Re: [PEN-TEST] RC4

[Alan Olsen <alan () CLUESERVER ORG>]

On Tue, 28 Nov 2000, Jay Mobley wrote:

> So , I am not pen-testing anything, but rather looking at some of my own
> venurabilities... and in doing so I learn that my Win2k Terminal server
> sends data to and from its client in a data stream encrypted with RC4. And
> in researching what I could about RC4 , I have seen time and time again that
> RC4 source was posted to a public usenet forum..... So my question is
> this... If one has the source code to an encryption standard... how secure
> is that standard???

Believe it or not, much more than the security of one without the source
revealed.

RC4 has been examined by cryptographers the world over. It has been
pounded on and found that it can withstand the abuse.  An algorythm that
has not been revealed to the public is less secure because it can hold
design flaws that are not obvious to the designer.  (Many algorythms have
been shot down by rival cryptographers, sometimes in the middle of
presenting the algorithm publically for the first time. SSL v1.0 is one
such case.)

Interestingly enough, RSA Inc tried to keep RC4 and RC2 as "trade
secrets", only letting you examine them after signing lots of NDAs.  The
source was revealed when someone posted it through a remailer to the
Cypherpunks list and sci.crypt. (They reverse engenered it, probably from
the BSAFE kit.) Sometimes you will see code refered to as "ARC4". This is
RC4 from the publically released code, but under a different name due to
Trademark issues. (RC4 is a trademark of RSA Inc.)

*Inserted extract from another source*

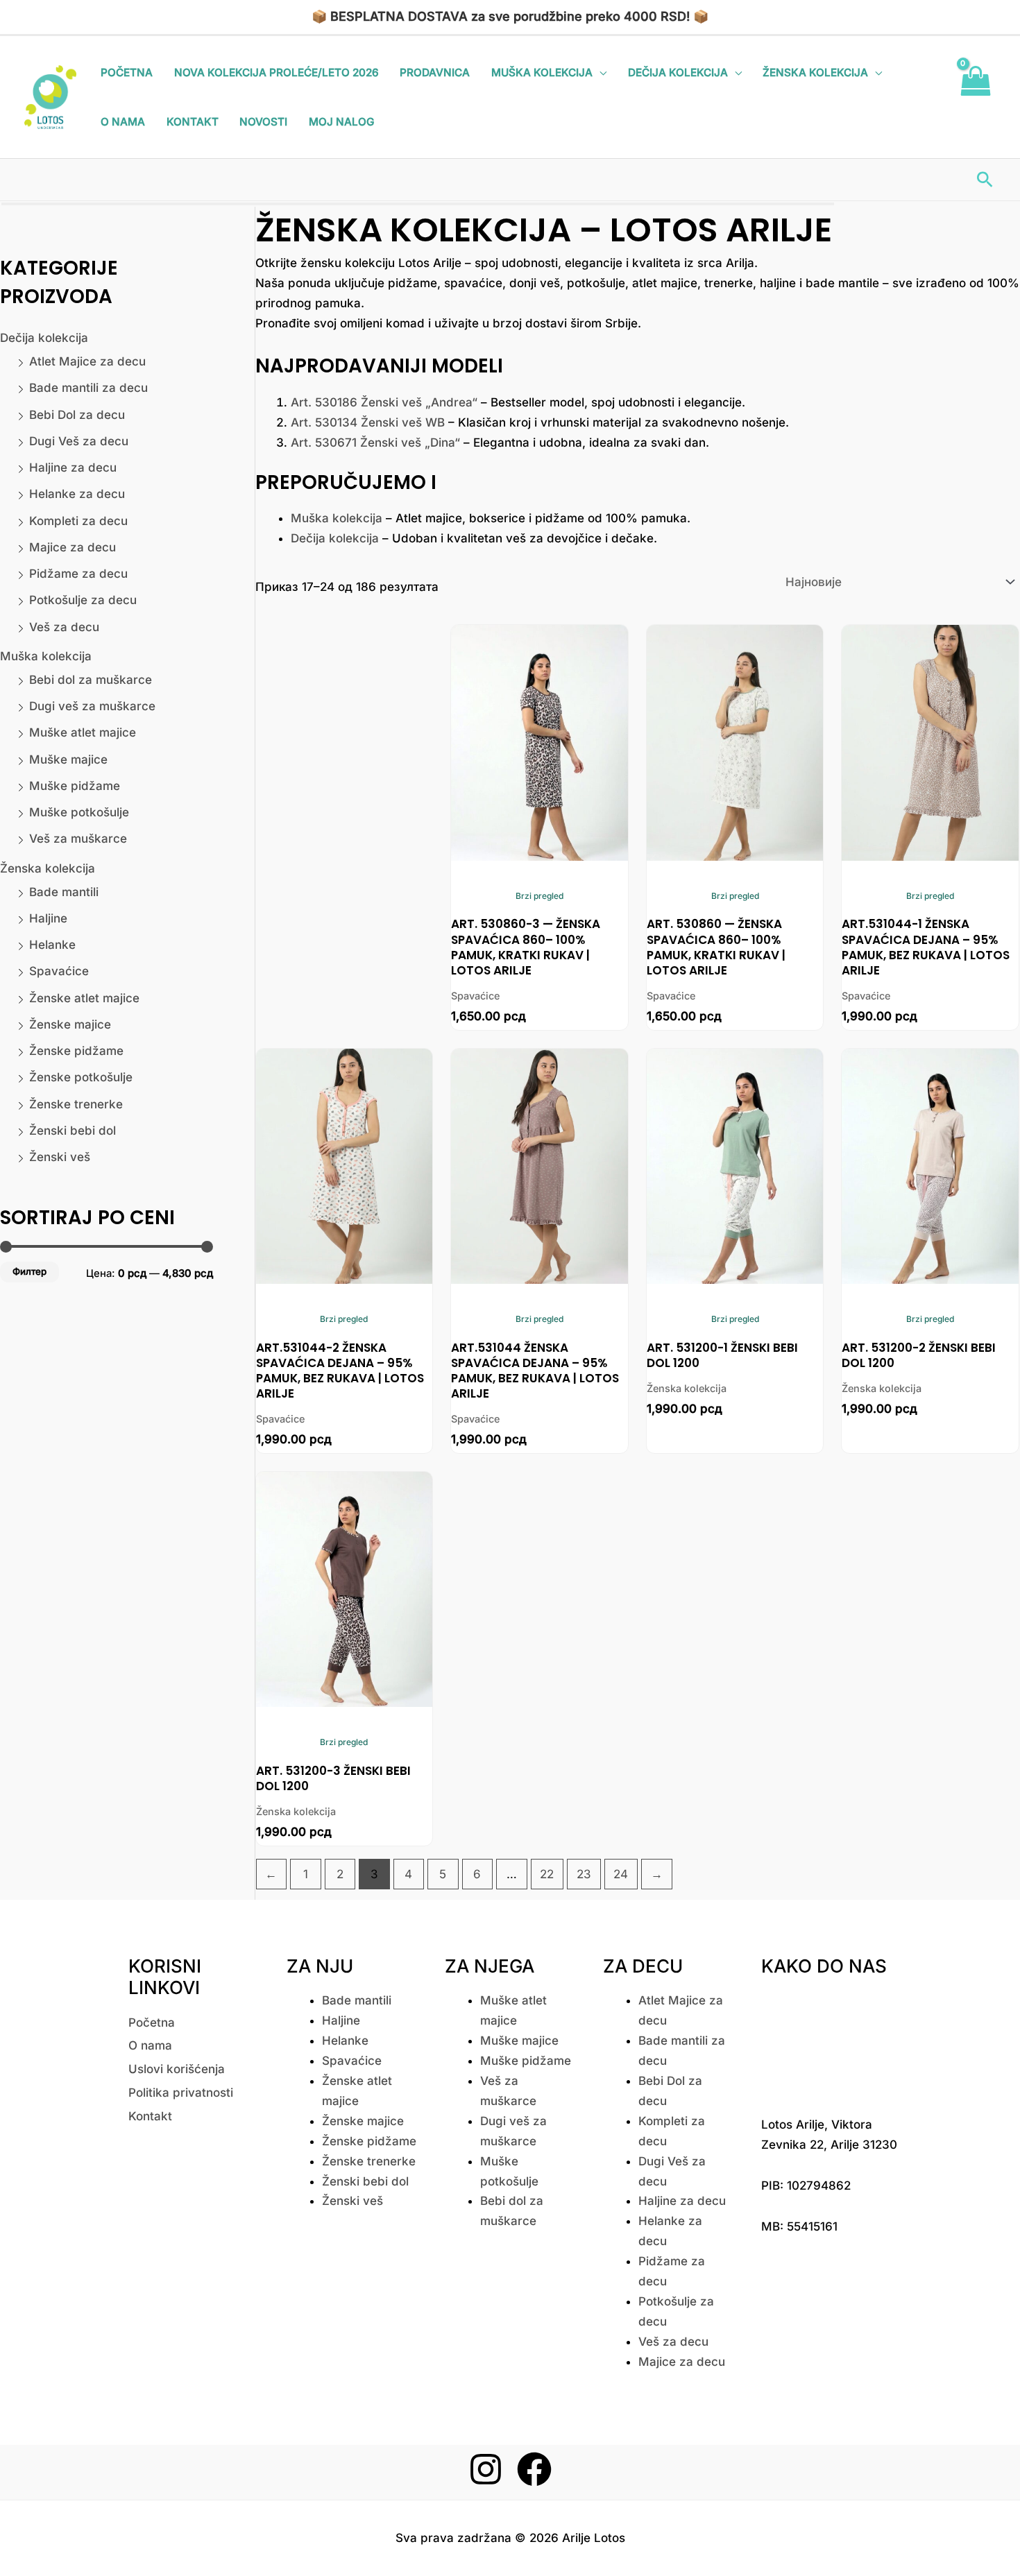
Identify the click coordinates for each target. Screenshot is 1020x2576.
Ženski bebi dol (72, 1130)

Since then, RC4 has recieved much more examination and found to be strong
AS LONG AS IT IS IMPLEMENTED CORRECTLY.

Here is where people get caught though...

They think because they are using algorythm X, that they are safe.  Not
always true.

If the key exchange leaks information (or the key), then it can be
intercepted.

If you can fake being the site in the middle (due to improper
authentication), then data can be intercepted.

If you can reuse captured authentication information later, you may be
able to get in.

If the key does not cover the entire key space, then it may be easier to
brute force. (This is more common than you would believe.)

There are a whole host of problems that are not related to the transport
encryption.  ALL of them have tobe good or the whole process falls apart.

In the case of Microsoft protocols, take a look at the white papers on
PPTP v1.0 and v2.0 on http://www.counterpane.com/. That is one example.

Since Microsoft has kept the RDP protocol under wraps, it is difficult to
know just how secure it is without reverse engeneering it. (Followed by
the fight to the death in a pit filled with hungey lawyers.)

alan () ctrl-alt-del com | Note to AOL users: for a quick shortcut to reply
Alan Olsen            | to my mail, just hit the ctrl, alt and del keys.
    "In the future, everything will have its 15 minutes of blame."